Sunshine records Rs. 10.7 b revenue in 9MFY14, with FMCG driving top line growth

Sunshine Holdings PLC (CSE: SUN) reported PAT of Rs. 776 million for the nine months ending 31 December 2013 (9MFY14), an 18.9% YoY decline compared to Rs. 957 million in 9MFY13. It’s reported top line stood at Rs. 10.7 billion in 9MFY14 against Rs. 9.8 billion during the same period last year. EPS was Rs. 3.20, out of which Rs. 1.40 is attributable to 3QFY14. EPS for 9MFY13 stood at Rs. 3.65.


The company’s EBIT margin has contracted to 10.5% in 9MFY14 compared to 14.1% in 9MFY13 due to margin erosion in the agri sector, resulting from crop loss due to bad weather, and wage hikes for plantation workers.

Despite an 18.9% YoY drop in group PAT, profit to equity holders was down only 11.9% YoY to Rs. 429 million in 9MFY14 due to the limited impact of the agri sector on the profit to equity holders as a result of low effective holding.

Business segments Healthcare
Revenues for the healthcare sector marginally grew to Rs. 4.0 billion in 9MFY14 up 2.7% YoY. This represents 37.0% of total group revenue. The sub segment pharmaceuticals, which is the largest segment within its healthcare business, grew by just 2.5% YoY, mainly due low growth in the overall healthcare sector in Sri Lanka of 0.1% for 12 months ending Sept 2013 as reported by IMS. The retail segment, Healthguard Pharmacy grew 7.8% YoY. 

The growth was mainly driven by new outlets in Thalawathugoda and Orion City, with same store sale growth amounting to 3.3% YoY

The segment witnessed a slight contraction in PAT margins to 6.0% in 9MFY14 from 6.5% in the same period last year. This is largely due to the increase in promotional expenses and growth in staff related costs. Majority of the promotional expenses were spent on its own brand wellness product line ‘Surelife’ which, the company believes, is an investment which that will yield benefits to the group in the near future.

9MFY14 Highlights
* Consolidated revenue of Rs. 10.7 b, an increase of 9.4% YoY
* PAT amounted to Rs. 776 m, down 18.9% YoY, mainly due to Agri wage impact and a dip in healthcare margins
* Healthcare growth lull due to stagnant market
* Agri revenue growth resilient at 8.8% YoY, despite bad weather
* FMCG on a bull run with 31.9% YoY growth, as it gains dominance over the local tea market

Agri business
The agri sector, which contributed 41.5% of group revenue, reported revenues of Rs. 4.5 billion in 9MFY14, up 8.8% YoY against Rs. 4.2 billion in 9MFY13. The primary driver of agri growth was the increase in palm oil production, up 9.5% YoY while tea volumes were flat due to rain affected crops in 1QFY14.

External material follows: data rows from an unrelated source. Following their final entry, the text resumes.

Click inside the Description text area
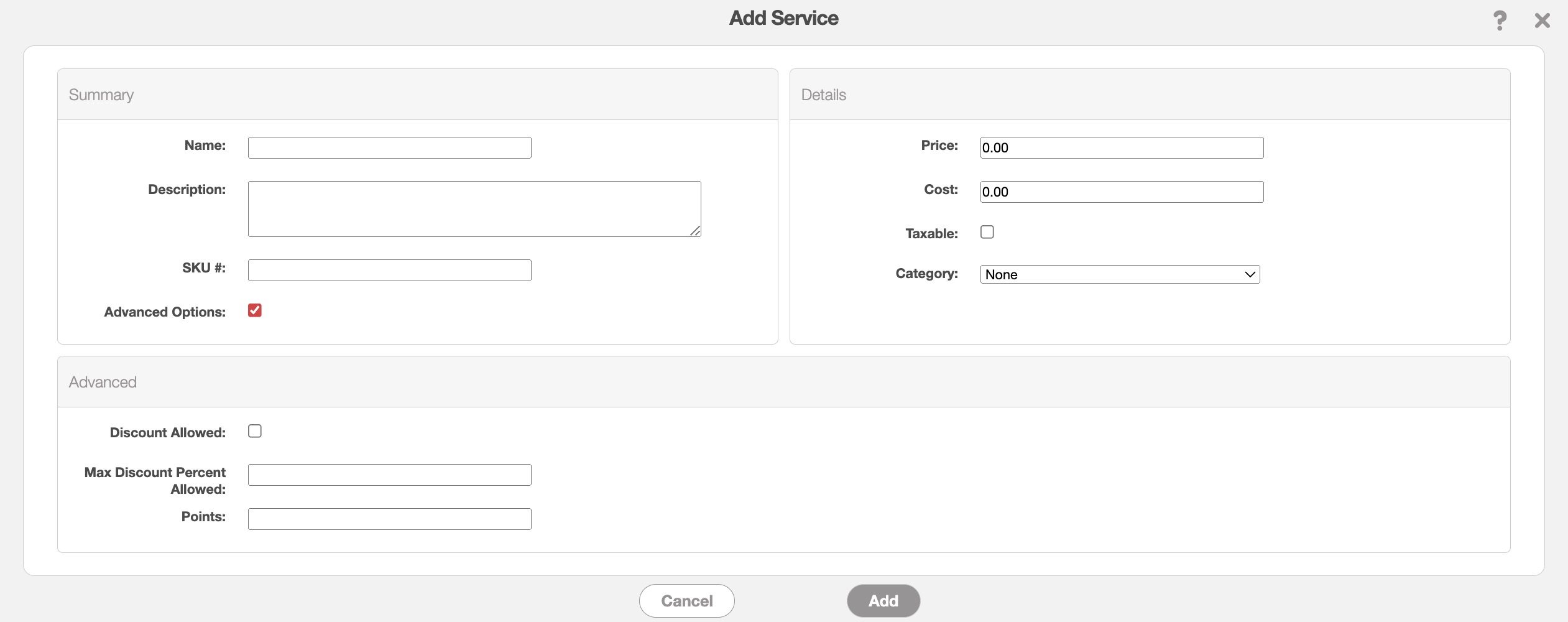 coord(474,209)
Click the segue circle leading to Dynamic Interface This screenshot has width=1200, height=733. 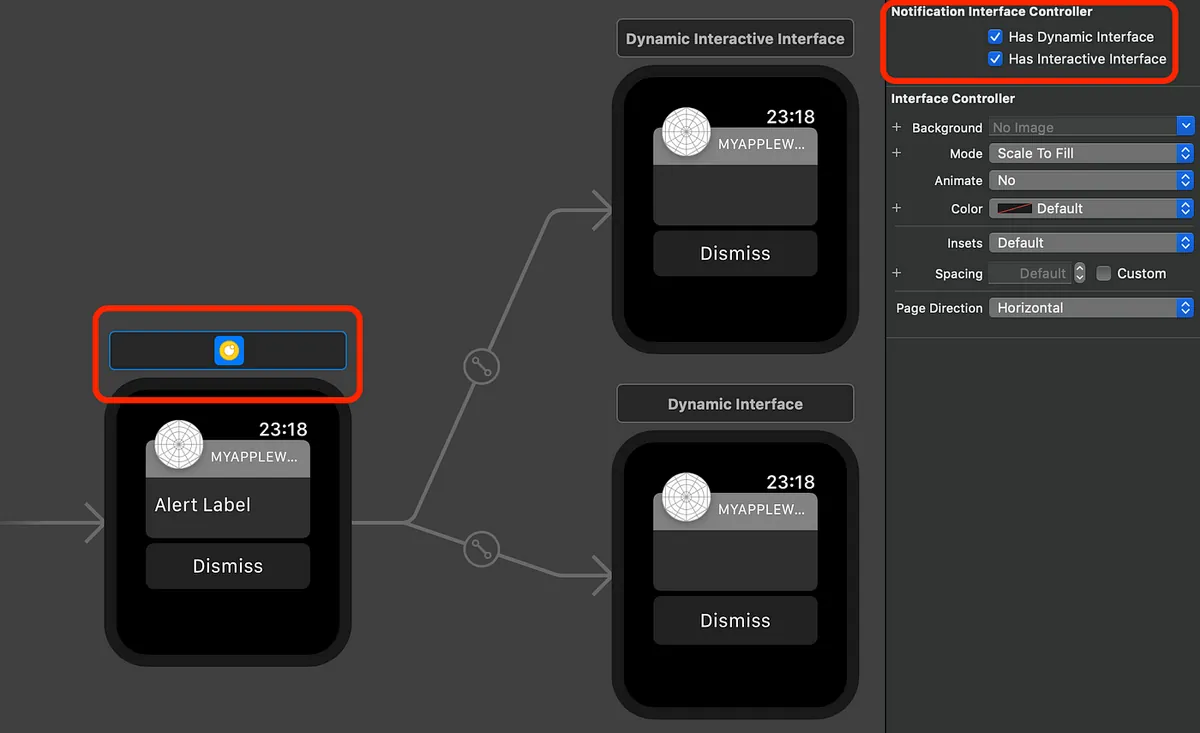point(481,550)
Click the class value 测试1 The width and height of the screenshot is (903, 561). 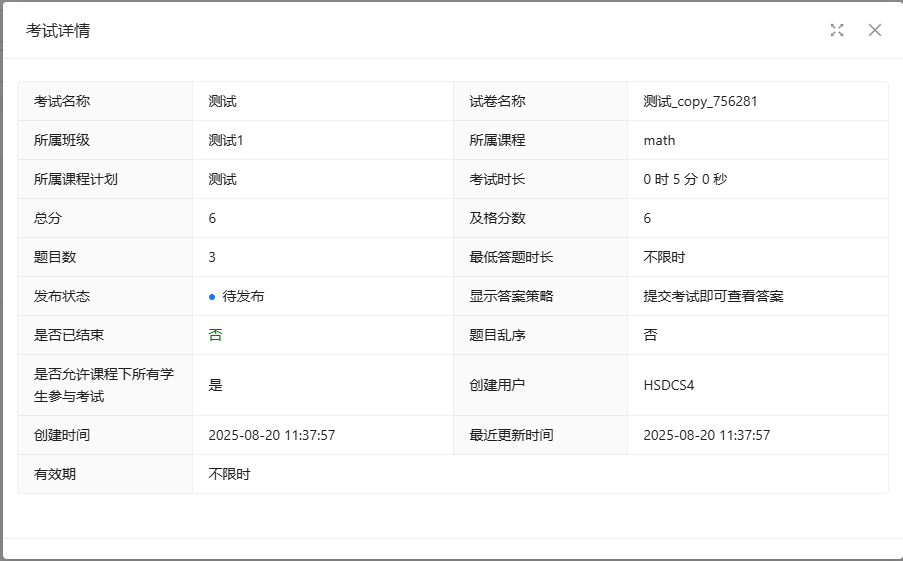pyautogui.click(x=226, y=140)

PAT declined to Rs. 311m for 9MFY14, from Rs. 589m recorded in 9MFY13. The overall decline in YoY PAT, and the contraction in PAT margins to 6.9% in 9MFY14 from 15.5% last year, is mainly attributed to the 20.0% YoY wage hike which came into effect from April 2013, which inflated the cost of production across all crops. Tea crop losses also contributed to the decline.

FMCG
The FMCG sector reported revenues of Rs. 1.8 billion in 9MFY14, up 31.9% YoY, on the back of both volume and price growth. The sector accounts for 16.4% of group revenue in 9MFY14. For 9MFY14, the segment sold 2,102,545 kgs of branded tea, up 16% YoY. The division also re-initiated the sale of its edible oil brand “Oliate” in 3QFY14.

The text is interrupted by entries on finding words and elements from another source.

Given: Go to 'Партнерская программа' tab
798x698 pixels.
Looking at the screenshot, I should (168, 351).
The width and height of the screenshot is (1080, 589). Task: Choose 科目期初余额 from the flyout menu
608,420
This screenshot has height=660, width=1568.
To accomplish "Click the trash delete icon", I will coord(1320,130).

PAT from the FMCG segment grew 71.6% YoY to stand at Rs. 226 million in 9MFY14, and margins increased to 12.7% in 9MFY14 against 9.7% in the same period last year.

Other
The packaging division reported revenues of Rs. 210 million, up 19.6% YoY on the back of new orders. As opposed to last year, the tin packaging company was able to attract new orders from two giant confectionary producers in Sri Lanka. PAT was negative at Rs. 6 million in 9MFY14, compared to negative Rs. 10 million in 9MFY13 due to high finance cost.

The renewable energy division witnessed a revenue growth of 34% YoY in 9MFY13 and contributed Rs. 89 million to group revenue. The mini-hydro plan, which is in its second year of operation, churned out a PAT of Rs. 5 million in 9MFY14 against a loss of Rs. 23 million in the same period last year. With all the initial costs accounted for, the company believes that the division will give consistent returns over the next few years.


3QFY14 results
For the quarter ending 31 December 2013 (3Q14), revenue is up 11.0% YoY to Rs. 3.7 billion, while PAT declined 7.7% YoY to Rs. 415 million. PAT margins contracted to 11.1% in 3QFY14 compared to 13.3% in the same period last year, mainly driven by the wage impact in the agri business segment.

Profit attributable to equity holders was down 8.3% YoY to Rs. 187 million in 3QFY14, with reported EPS at Rs. 1.40.

Outlook
Overall, 9MFY14 has been challenging, but the company has managed to turn the business around due to a strong 3Q14 performance.


For the healthcare sector, majority of our growth will mirror the local health sector growth. The group is particularly bullish on its own brand wellness product “Surelife” which it believes will drive above average growth and superior margins in its health segment.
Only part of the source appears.